When looking for a suitable ownership form and legal structures, the most relevant question is: What is important to you as an entrepreneur and what fits your ideas best? Consider what is important to you and what your vision is for yourself and your company. This is what we will begin here: an examination of one's own motivations and wishes for the company. A search for and discussion of one's wishes or needs in the team of founders or entrepreneurs. Only by discussing these needs, ideas and desires for oneself (or in the team) and stating them sufficiently clearly can a legal framework and ownership structure be developed that is coherent with what you are looking for.

This might sound a bit abstract and, in the context of all the technical and operational questions of a startup, like something too 'deep' and basic. However, the entrepreneurial process of transitioning to steward-ownership is always about these core questions. The processes that tend to run well are usually also the ones in which these questions have really been dealt with in depth and with a certain openness. And the processes that tend to go less well, take a long time, or are stopped are usually those in which the entrepreneurs do not have a close connection to their own needs, motivations, and desires, or perhaps there have not been sufficient discussions about this among the team.
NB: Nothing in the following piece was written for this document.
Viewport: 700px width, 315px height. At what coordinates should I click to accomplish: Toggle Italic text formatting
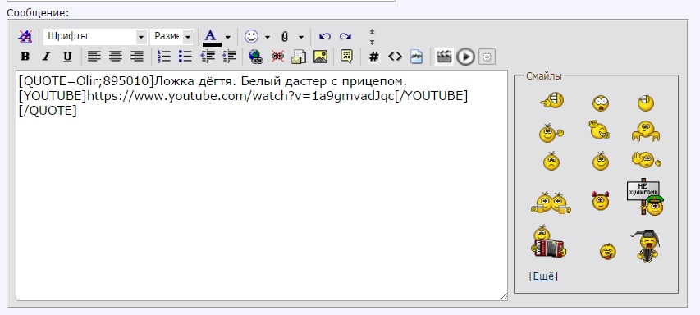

The recurring question of why what kind of ownership structure is the right and appropriate one for the company, as well as the relationship to individual fears, wants and needs, can only be addressed if these thoughts, and preferably conversations, take place. Even independently of steward-ownership, these fundamental questions around corporate image and motivation can serve as an anchor and foundation in the future that should not be underestimated.

Food for thought!

Below, we list some questions and suggestions on how to approach the soul-searching process. Basically, we just want to give you a few ideas and inspiration. They have worked in some cases; in others, they have not. Dealing with these sensitive issues is a very individual process. It can be guided by the following points – or not. So in a nutshell: this is not a "manual" for the appropriate way, but only a suggestion on how to start the process.

Suggestions for initial questions to start soul searching

All the questions we offer here naturally do not have to be answered before proceeding further in the process. However, we recommend getting in touch with them and your personal answers at least once at the beginning before taking further steps.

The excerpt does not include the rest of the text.